I – O processo de insolvência, enquanto processo de execução universal, caracteriza-se por nele intervirem todos os credores do insolvente e ainda porque é tendencialmente atingido todo o património do devedor, ao invés do que ocorre nas execuções singulares (cf. art.ºs 46.º e 47.º do CIRE).
II - Prevê e permite o art.º 120º do CIRE que os actos prejudiciais à massa insolvente que sejam praticados (ou omitidos) dentro dos dois anos anteriores à data do início do processo de insolvência possam ser resolvidos em benefício da massa.

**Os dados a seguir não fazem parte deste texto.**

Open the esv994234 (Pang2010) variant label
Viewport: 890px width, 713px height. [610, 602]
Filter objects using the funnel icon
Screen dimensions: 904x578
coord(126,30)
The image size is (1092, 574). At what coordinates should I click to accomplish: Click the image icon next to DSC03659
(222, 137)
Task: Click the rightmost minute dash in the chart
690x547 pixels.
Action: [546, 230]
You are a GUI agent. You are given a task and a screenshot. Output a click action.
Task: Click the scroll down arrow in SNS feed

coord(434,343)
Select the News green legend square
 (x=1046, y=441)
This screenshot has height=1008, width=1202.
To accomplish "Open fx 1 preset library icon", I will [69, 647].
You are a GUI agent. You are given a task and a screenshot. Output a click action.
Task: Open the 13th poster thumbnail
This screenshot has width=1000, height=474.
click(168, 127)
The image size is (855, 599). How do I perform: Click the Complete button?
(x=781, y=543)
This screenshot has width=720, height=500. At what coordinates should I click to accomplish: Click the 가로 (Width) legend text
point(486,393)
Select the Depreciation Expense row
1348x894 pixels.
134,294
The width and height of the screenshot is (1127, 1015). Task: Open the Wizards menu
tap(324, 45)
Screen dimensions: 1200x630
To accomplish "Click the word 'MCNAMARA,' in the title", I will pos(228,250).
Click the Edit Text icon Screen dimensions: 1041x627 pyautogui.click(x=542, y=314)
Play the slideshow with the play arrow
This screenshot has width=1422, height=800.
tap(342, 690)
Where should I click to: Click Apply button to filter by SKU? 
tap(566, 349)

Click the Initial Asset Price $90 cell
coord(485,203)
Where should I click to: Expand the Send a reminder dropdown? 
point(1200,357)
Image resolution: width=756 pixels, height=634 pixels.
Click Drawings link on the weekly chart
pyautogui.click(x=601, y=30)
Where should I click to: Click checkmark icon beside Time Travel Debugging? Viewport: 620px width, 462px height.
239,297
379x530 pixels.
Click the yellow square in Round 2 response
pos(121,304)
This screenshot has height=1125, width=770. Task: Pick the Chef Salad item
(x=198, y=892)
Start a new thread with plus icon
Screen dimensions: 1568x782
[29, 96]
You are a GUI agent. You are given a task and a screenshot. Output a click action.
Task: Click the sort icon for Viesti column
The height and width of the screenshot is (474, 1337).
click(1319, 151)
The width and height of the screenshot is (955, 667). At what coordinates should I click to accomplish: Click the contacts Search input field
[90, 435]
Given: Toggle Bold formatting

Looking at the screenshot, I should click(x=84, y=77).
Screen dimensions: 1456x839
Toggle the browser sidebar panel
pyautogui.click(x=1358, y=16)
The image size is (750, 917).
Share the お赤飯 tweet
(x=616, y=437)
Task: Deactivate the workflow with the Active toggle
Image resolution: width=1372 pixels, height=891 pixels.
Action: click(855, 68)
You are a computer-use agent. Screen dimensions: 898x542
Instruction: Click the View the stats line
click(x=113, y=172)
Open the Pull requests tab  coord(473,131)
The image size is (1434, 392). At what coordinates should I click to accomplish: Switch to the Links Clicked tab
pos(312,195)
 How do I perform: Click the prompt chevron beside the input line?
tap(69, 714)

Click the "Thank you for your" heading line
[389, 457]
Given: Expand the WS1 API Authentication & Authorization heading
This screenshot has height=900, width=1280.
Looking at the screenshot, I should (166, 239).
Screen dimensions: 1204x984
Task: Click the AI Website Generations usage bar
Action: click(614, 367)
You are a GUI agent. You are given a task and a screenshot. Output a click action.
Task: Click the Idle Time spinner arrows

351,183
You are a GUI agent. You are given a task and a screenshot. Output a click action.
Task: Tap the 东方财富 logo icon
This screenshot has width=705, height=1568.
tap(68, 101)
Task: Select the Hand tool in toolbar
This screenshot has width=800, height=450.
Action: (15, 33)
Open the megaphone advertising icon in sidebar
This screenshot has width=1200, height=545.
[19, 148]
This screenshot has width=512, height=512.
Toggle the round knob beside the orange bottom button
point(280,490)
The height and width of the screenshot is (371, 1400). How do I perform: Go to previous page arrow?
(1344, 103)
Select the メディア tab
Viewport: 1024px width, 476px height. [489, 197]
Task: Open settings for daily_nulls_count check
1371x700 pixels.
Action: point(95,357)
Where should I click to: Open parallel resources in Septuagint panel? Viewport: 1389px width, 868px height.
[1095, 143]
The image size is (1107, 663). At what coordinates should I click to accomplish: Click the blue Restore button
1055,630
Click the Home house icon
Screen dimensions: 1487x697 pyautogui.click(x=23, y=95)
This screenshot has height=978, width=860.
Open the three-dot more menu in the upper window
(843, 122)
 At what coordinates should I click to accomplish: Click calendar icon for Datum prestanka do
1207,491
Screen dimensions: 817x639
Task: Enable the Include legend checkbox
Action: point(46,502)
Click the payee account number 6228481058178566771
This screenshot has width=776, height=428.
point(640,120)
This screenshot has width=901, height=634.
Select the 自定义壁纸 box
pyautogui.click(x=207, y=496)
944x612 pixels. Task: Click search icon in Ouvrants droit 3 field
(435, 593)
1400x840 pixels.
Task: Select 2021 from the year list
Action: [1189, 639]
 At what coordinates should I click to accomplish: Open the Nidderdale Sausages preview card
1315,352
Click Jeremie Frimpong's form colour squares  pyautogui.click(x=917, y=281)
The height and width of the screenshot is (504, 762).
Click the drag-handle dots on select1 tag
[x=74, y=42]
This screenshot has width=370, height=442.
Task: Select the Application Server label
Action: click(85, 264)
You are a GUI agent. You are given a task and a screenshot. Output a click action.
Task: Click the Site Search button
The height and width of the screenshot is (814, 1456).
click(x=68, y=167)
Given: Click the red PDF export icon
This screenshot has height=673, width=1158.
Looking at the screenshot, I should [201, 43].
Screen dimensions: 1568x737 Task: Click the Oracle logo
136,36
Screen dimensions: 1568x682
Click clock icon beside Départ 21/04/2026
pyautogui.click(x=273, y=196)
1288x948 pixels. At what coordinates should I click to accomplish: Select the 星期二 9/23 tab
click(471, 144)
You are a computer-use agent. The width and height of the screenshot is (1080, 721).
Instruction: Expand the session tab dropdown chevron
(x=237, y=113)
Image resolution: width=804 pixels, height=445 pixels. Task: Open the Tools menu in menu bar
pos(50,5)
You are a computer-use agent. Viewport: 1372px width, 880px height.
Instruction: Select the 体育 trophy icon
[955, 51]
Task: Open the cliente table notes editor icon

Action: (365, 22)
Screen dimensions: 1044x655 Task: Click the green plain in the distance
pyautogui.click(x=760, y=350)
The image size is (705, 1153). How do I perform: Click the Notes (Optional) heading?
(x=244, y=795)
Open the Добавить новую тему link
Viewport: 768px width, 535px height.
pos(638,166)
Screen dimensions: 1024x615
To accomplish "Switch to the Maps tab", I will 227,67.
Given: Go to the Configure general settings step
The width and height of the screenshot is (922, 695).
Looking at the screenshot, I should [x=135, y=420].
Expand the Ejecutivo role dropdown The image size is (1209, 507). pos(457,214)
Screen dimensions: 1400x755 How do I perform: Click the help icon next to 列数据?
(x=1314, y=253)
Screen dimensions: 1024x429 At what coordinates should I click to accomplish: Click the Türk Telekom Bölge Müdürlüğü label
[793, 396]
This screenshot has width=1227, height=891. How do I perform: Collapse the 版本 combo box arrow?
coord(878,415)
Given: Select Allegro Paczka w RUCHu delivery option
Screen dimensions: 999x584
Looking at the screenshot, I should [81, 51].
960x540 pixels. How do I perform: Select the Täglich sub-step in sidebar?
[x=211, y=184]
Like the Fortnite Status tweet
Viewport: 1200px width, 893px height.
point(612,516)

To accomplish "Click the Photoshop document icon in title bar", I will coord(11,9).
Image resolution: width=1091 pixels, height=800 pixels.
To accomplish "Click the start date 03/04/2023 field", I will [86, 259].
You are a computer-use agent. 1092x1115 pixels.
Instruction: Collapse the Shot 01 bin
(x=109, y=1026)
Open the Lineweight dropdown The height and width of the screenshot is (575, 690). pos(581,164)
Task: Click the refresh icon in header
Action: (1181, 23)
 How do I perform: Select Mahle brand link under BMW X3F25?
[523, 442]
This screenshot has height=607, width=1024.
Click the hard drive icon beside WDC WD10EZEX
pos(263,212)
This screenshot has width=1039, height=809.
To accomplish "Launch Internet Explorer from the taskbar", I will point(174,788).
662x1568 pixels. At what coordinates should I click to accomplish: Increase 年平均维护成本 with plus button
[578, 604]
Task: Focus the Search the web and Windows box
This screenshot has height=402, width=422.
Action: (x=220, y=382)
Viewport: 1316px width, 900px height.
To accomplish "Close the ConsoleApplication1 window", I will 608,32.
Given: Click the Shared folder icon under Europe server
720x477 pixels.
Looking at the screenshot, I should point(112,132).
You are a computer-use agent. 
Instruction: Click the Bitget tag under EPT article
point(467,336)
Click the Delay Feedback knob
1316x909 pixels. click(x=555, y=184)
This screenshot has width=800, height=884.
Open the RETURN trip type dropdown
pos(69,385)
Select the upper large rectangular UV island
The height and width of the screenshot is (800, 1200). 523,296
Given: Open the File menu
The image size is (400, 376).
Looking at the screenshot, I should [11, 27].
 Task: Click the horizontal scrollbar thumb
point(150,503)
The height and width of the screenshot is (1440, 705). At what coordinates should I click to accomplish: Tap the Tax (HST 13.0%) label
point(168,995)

III - Conforme decorre do preceituado no n.º 1 do art.º 124º do CIRE, a oponibilidade da resolução do acto a transmissários posteriores pressupõe a má-fé destes (ressalvados os casos de se tratar de sucessores a título universal ou a nova transmissão tiver ocorrido a título gratuito). Este regime é aplicável “com as necessárias adaptações, à constituição de direitos sobre os bens transmitidos em benefício de terceiros” (vide nº 2 do preceito).
IV - Daqui decorre que no caso do transmissário posterior de boa-fé constituir hipoteca sobre bem alienado pelos devedores insolventes que se encontre no património do terceiro adquirente, a resolução não lhe é oponível, subsistindo a hipoteca.
V - Não obstante quanto vem de se referir, cremos que por força do disposto no antes citado art.º 47º, nº 1, o terceiro de boa-fé titular de direitos sobre o bem transmitido, adquire, por força do reingresso do bem na massa insolvente, a qualidade de credor da insolvência, o que ocorre tão logo a resolução do acto translativo lhe seja oposta.
VI - Acresce que produzindo a resolução os seus efeitos, nos termos gerais, com o conhecimento pelo destinatário da declaração resolutiva, esta torna-se inatacável decorrido que seja o prazo de impugnação em relação a todos os que tenham legitimidade para instaurar a ação respectiva.